Total employment continued to grow by 10,700 excluding foreign domestic workers, driven by the services sector, and higher than a year ago.

But employment dipped in manufacturing for the second consecutive quarter, led by cutbacks in electronics. The electronics cluster posted its largest employment contraction in six years.

Maybank Kim Eng economist Chua Hak Bin said he expects companies to be more cautious in hiring for the rest of the year, given the escalating trade war between the United States and China.

“Employment growth will likely slow while manufacturing employment will likely remain in contraction for the rest of the year,” he said, noting that labour statistics are lagging indicators and that the US more than doubled tariffs on US$200billion worth of Chinese goods in May.

Much of this is expected to hit the manufacturing supply chain.

Stricter dependency ratio ceilings – or the proportion of foreign workers a firm can employ – for services from 2020 may also dampen labour demand in some services segments, he said. These include retail trade, hospitality, as well as food and beverage.

Services was the main driver of total employment growth in the first quarter, while construction posted its first employment gain in three years, reflecting an increase in both public and private sector construction activities, said the MOM.

Modern services is expected to be the key driver of growth going forward as well, said the Monetary Authority of Singapore in an earlier macroeconomic review.

This comes as Singapore saw its the slowest quarter growth in nearly a decade in the first quarter, at 1.2 per cent, amid global uncertainties.

On Thursday, the MOM added: "The tightness in the labour market may ease, as job vacancies declined for the first time in two years and retrenchments rose in this quarter."

After seven preceding quarters of increases, the demand for labour has eased, with fewer seasonally adjusted job vacancies. There were 57,100 in March, down from 62,300 in December last year.
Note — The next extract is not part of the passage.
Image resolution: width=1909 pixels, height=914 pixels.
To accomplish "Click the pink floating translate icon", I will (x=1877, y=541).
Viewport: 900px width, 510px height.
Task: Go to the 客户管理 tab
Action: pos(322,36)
The seasonally adjusted resident long-term unemployment rate, however, which is the share of residents in the labour force who were unemployed for at least 25 weeks, declined from 0.8 per cent in December 2018 to 0.7 per cent in March.

The rate fell or held steady except for residents aged below 30, for whom this rose from 0.5 per cent to 0.9 per cent over the quarter, after trending down from December 2017.

"As a larger proportion of the job seekers aged below 30 had left previous employment due to job dissatisfaction, they are more likely to invest the time to search for a better job match," said the MOM.

There also continued to be more vacancies than job seekers, although the seasonally adjusted ratio of job vacancies to unemployed persons dipped slightly from 1.10 in December 2018 to 1.08 in March.

The six-month re-entry rate among retrenched residents rose for the second consecutive quarter to 66 per cent in the first three months of the year.

In a Facebook post, National Trades Union Congress assistant secretary-general Patrick Tay noted the retrenchment figures were higher than expected and growth in total employment lower than anticipated.

While the labour market is holding up in spite of ongoing global shifts and a synchronised slowdown coupled with economic transformation and restructuring, he said the first quarter figures “hint at retrenchments picking up”.

“We need to continue to pay close watch to figures in the upcoming quarters and expect to see fluctuations... especially with the continued US-China trade tensions,” he added, stressing the need for employers to re-skill workers amid a tight labour market.